Reviewer Rating: * * *
Title: Children of the Grove
Category:  Fantasy Fiction
Author: Robert Halmo
Publisher: 1stBooks Publishing
ISBN: 0-75962-316-3
Release Date: Available Now
 

Robert Halmo's lush depiction of place immediately puts the reader into a fantasy world where spring is forever. In the forays by the brothers into the "real world" of winter
snows and suffering, Halmo gradually draws us out of the
peace of that mystical Garden of Eden.

"Trees sprouted like the masts of sailing ships dusted by
starlight."

Fear for the boys is never an issue, they are magical. But
the landscape and the inhabitants of the world outside
drive us further into this fantasy land.

"Long white hair trailed onto his shoulders like the
strands of morning falling across a darkened land."

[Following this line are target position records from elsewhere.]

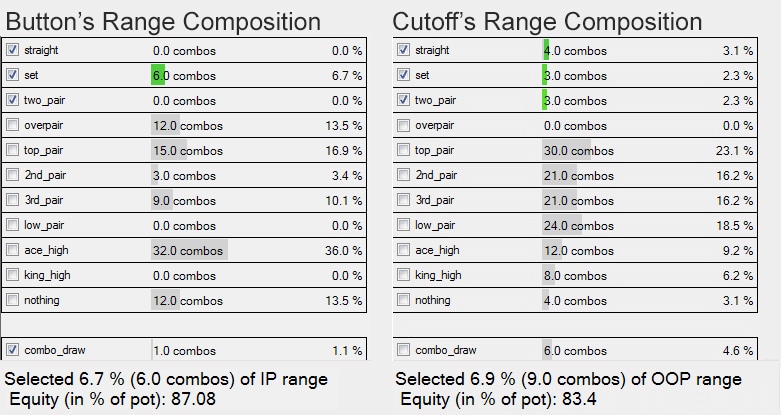
Task: Enable nothing checkbox in Button's range
Action: (x=12, y=300)
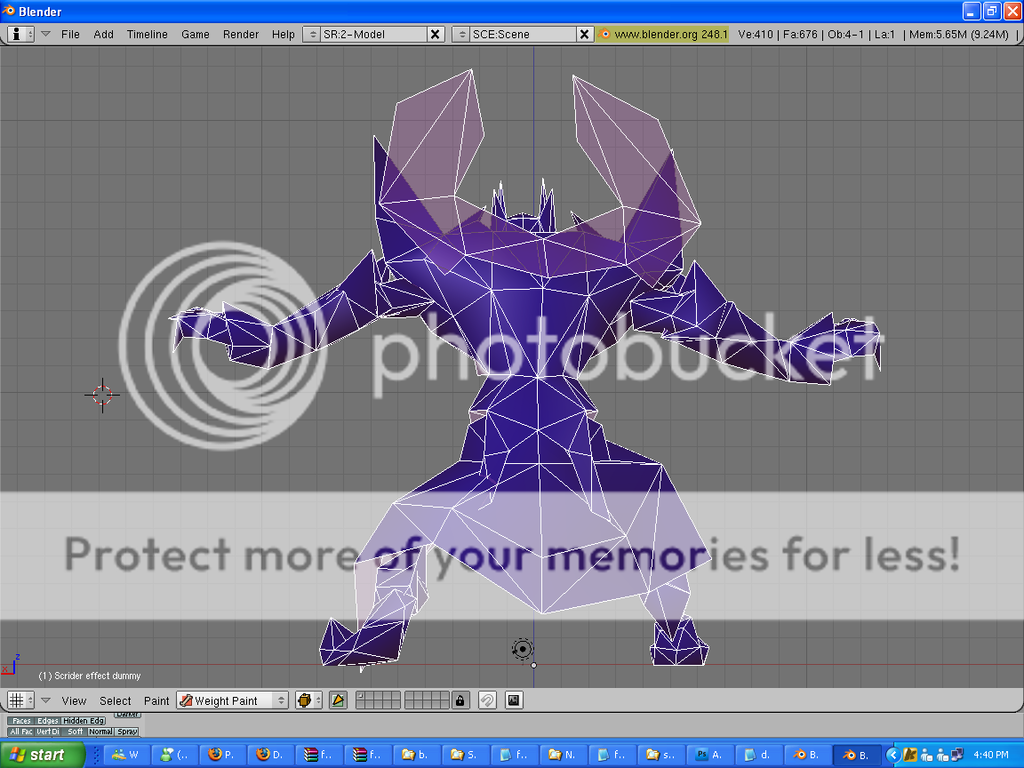This screenshot has height=768, width=1024.
Task: Toggle the Soft paint option
Action: pyautogui.click(x=75, y=732)
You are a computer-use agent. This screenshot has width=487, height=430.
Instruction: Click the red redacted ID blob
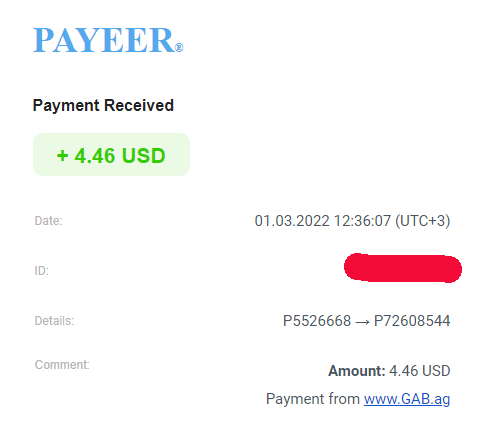(403, 268)
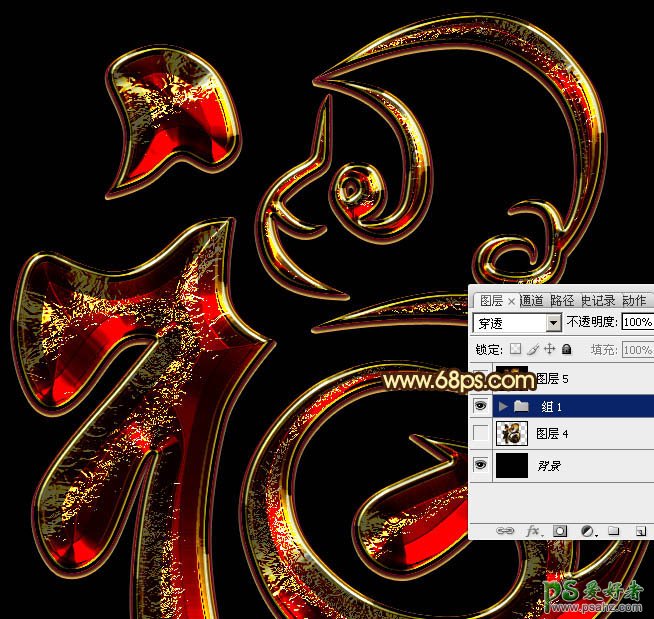The width and height of the screenshot is (654, 619).
Task: Click the new layer icon
Action: pos(639,530)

The birth of two babies to Ruisme who is an ashterim, the
Lady of the Grove is attended by the magical inhabitants of  this world. Unexpectedly these babies are human, brought forth from the trunk of a tree by their mother, Ruisme.

The story develops around the two boys, Eri and Nithell,
their training and growth until they began to explore outside the grove on their own. Eri seemed to have been
born with magical powers that his brother didn’t posses.
But after his mother gives Nithell a stone on the day of
his bonding rite, he seems to develop magical powers not
explored in this novel.

Their mother, Ruisme, takes the forces of evil that are
attacking the Grove, wraps herself in them, and disappears. The boys are taken to a nearby city and this novel ends.

Called Book One of Lords of Darkness, Lords of Light, the ending promises more to come.

I wished the story had been told all at once with less time
spent waiting for the boys to grow up. In spite of the
abundant poetic metaphors and similes, reading the first
two-thirds of this book was like wading on the bottom of an ocean. The obvious love of words slathered over the
simplest emotions throwing a blanket of vagueness over
everything. And this was a very minor character in the
beginning of the book. I ask you, is it perhaps
overwritten?

"After a time, the wizard’s mind began to reassert its
control. He forced himself to draw upon whatever powers of  reason he could summon amid such overwhelming emotion."